■ Alıntılanan Metin:
+ + + +

Kerem Koç

2012 12 Kasım-Kerem Koç (Vicdani reddini SK sitesine ve [email protected], [email protected] ve [email protected] adreslerine eposta ile göndermiş basınla da röportajlar yapmıştır.)   Sayın Türk Silahlı Kuvvetleri Yetkilileri, Yıllardır zorunlu askerlik konusu üzerinde yaptığım okumaların, araştırmaların, tartışmaların ve duaların ardından askerlik hizmetinin hiçbir bölümünde özgür bir vicdan ve iradeyle yer alamayacağımın farkına vardım. Askerlik kurumunun savunma alanında

2012 12 Kasım-Kerem Koç (Vicdani reddini SK sitesine ve [email protected], [email protected] ve [email protected] adreslerine eposta ile göndermiş basınla da röportajlar yapmıştır.)

 

Sayın Türk Silahlı Kuvvetleri Yetkilileri,

Yıllardır zorunlu askerlik konusu üzerinde yaptığım okumaların, araştırmaların, tartışmaların ve duaların ardından askerlik hizmetinin hiçbir bölümünde özgür bir vicdan ve iradeyle yer alamayacağımın farkına vardım.

+ + + +

■ Sağlanan Bilgiler:

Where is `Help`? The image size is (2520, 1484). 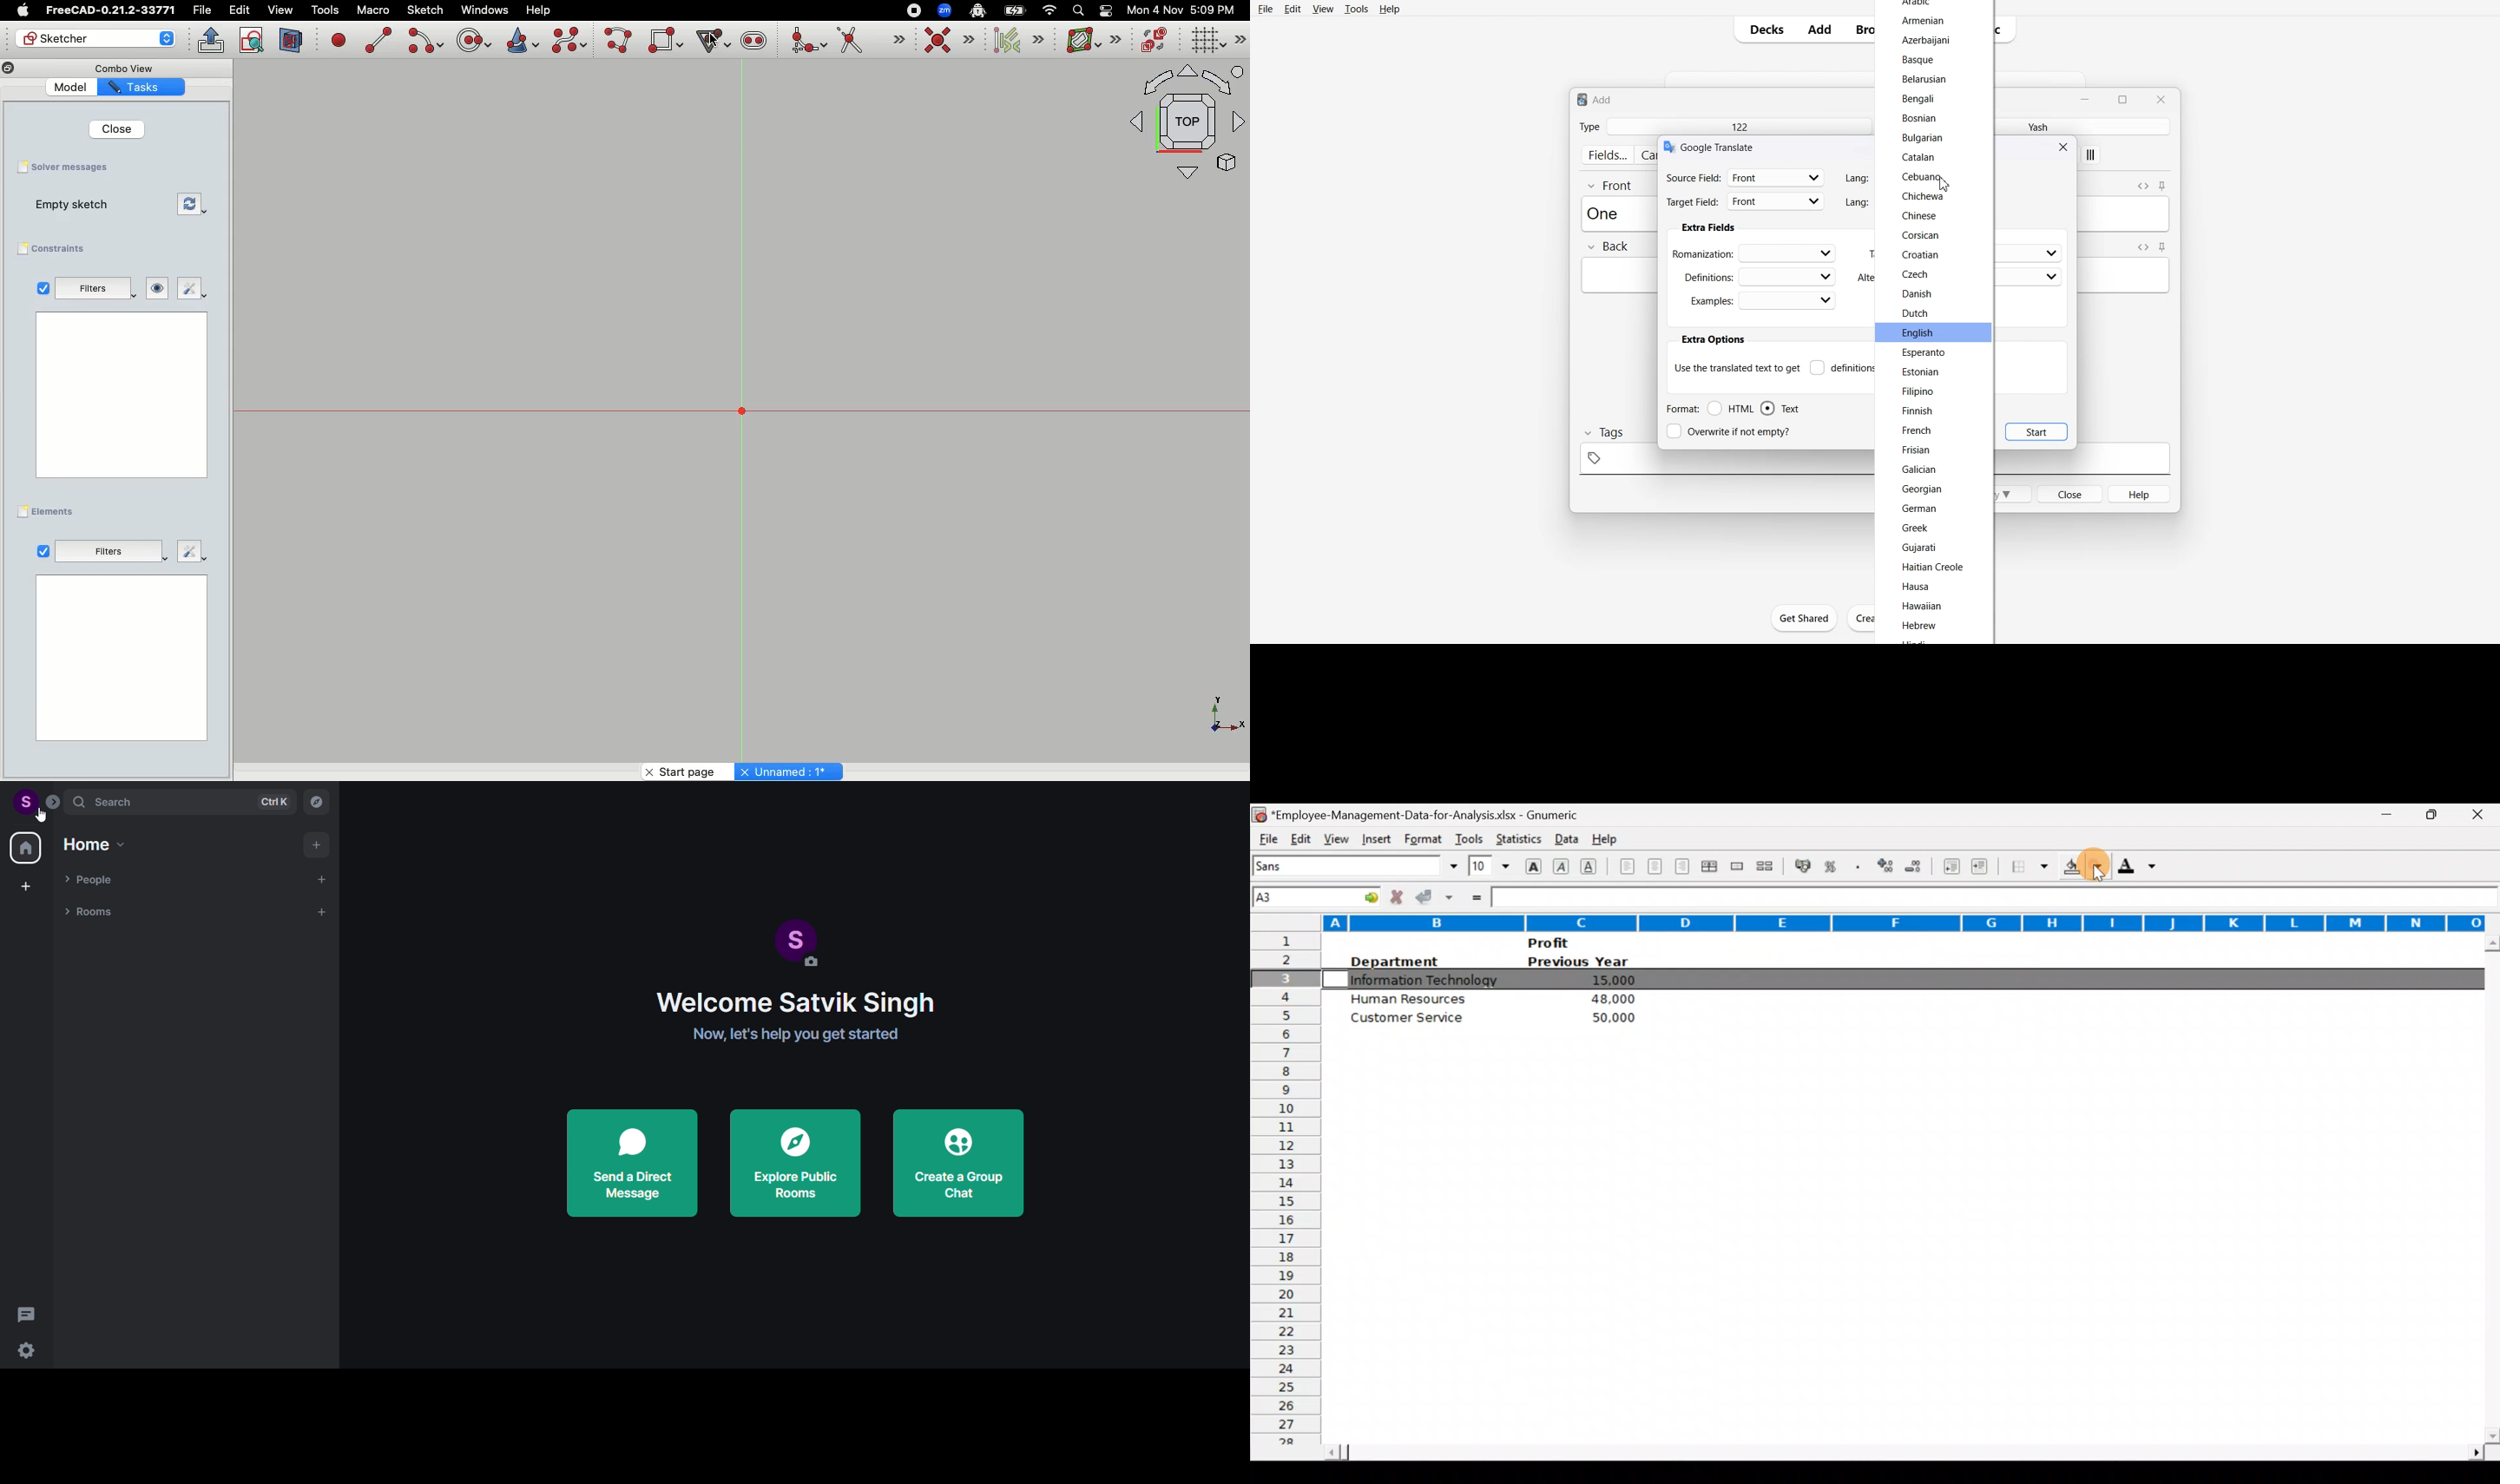 Help is located at coordinates (2140, 494).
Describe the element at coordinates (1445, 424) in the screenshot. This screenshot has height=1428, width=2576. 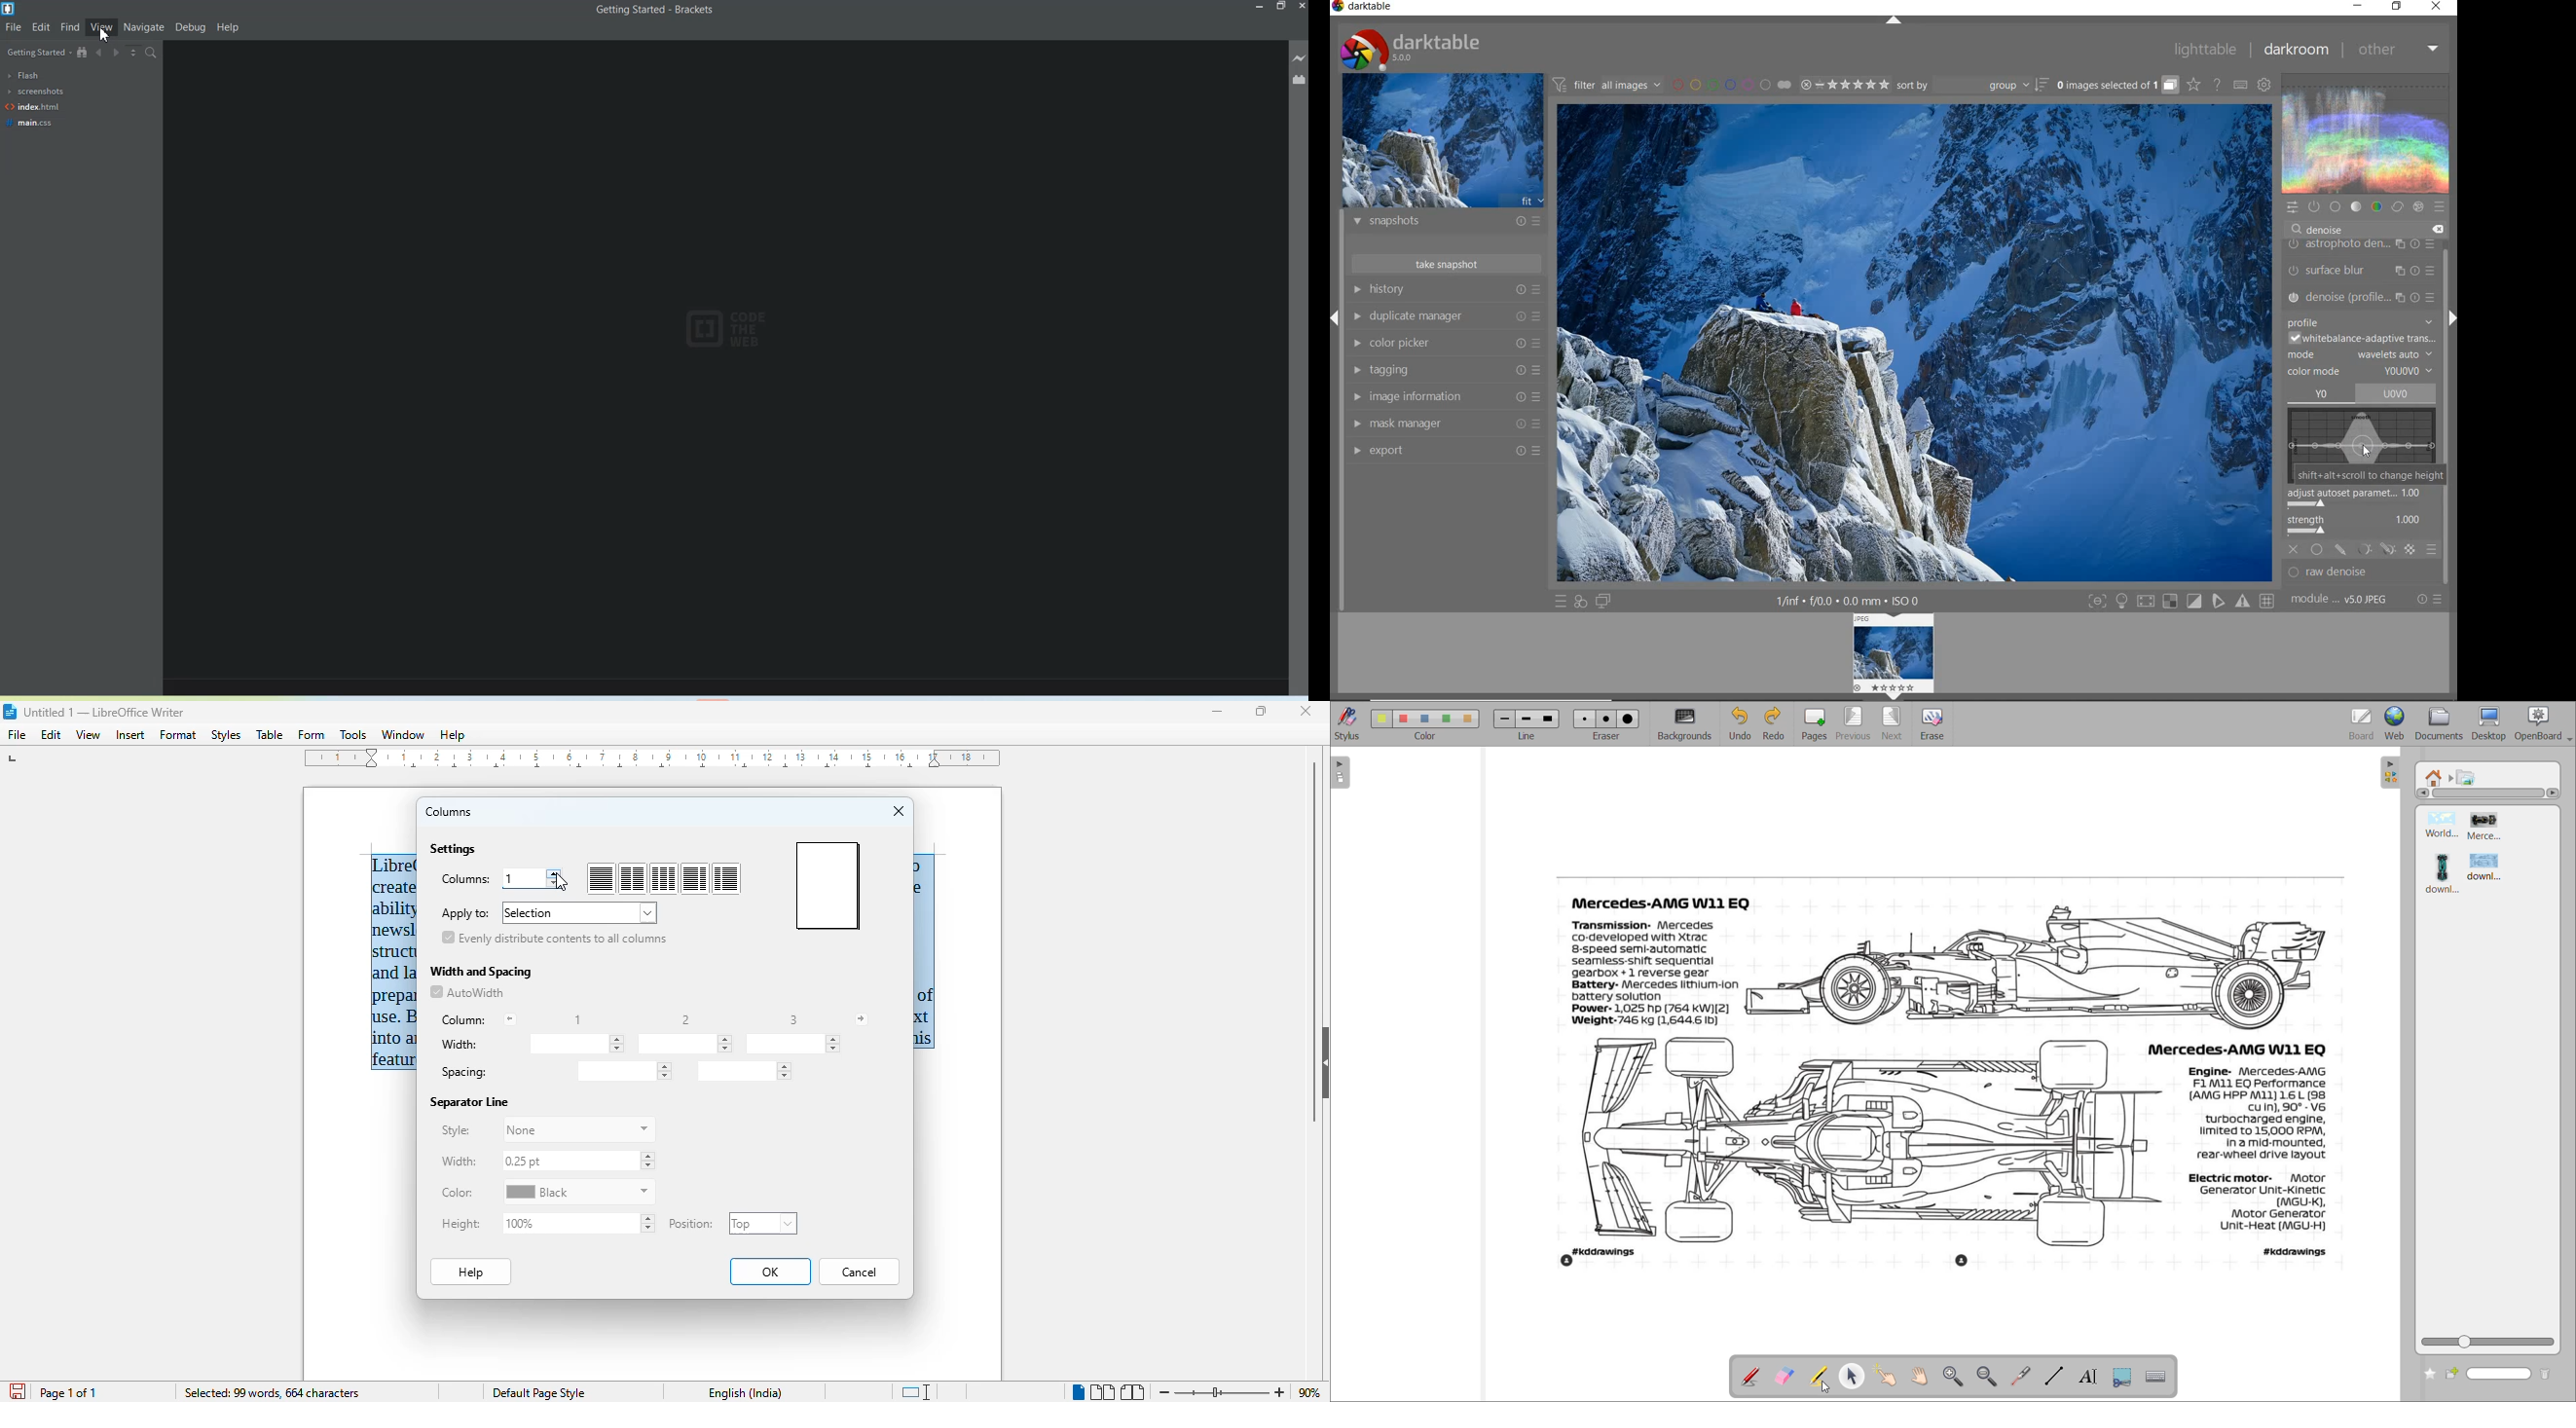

+ + + +

■ Verilen Görev 1: Vicdani ret metnindeki “Yıllardır zorunlu askerlik konusu” diye başlayan paragrafı, ana bilgilerini koruyarak daha kısa biçimde yeniden yazın.
■ Verilen Görev 2: Vicdani ret metninin devamını lütfen yazın.

■ Görev Çıktısı 1: Yıllar süren okuma, araştırma, tartışma ve dualardan sonra, zorunlu askerlik hizmetinin hiçbir bölümünde özgür vicdan ve iradeyle yer alamayacağımı anladım.

■ Görev Çıktısı 2:
Askerlik kurumunun savunma alanında hizmet veriyor olması saygıya ve övgüye lâyıktır ve bu bakımdan özü itibariyle askerlik kurumuna karşı olmadığımı söylemek isterim. Ancak Türkiye’de toplumun geneli ve eğitim sistemi başta olmak üzere, tüm sivil kurum ve yapı üstünde egemenlik kurmuş bulunan militaristik anlayışa, ülkenin savunma politikasına bağlı olarak silahlanmaya eğitim, sağlık, kültür ve sanat gibi insani gereksinimlerden çok daha fazla kaynak ayrılması ve silahlanma yarışına gidilmesi ile birlikte yıllardır binlerce insanın ölümüne neden olmuş olan iç savaşa/çatışmaya karşı olduğumu belirtmek zorundayım.

Bunun için tüm militarist dayatmaları ve bunun bir sonucu olan bedenim üzerindeki egemenlik iddiasını reddediyorum. Militarizm anlayışının egemen olduğu, kardeşin kardeşi öldürdüğü, ırk, din, dil düşmanlığı yapılan bir dünya görüşünü ve politikayı destekleyemeyeceğimi ve bunun için toplumun askeri ve silahlı hiçbir kuruluşunda görev alamayacağımı bildirmek istiyorum. Tanrı’nın benzeyişinde yaratılmış insanların toprak, coğrafi bölge gibi kavramlardan daha önemli olduklarını ve barış içerisinde bir arada yaşamaları gerektiğine inanıyorum.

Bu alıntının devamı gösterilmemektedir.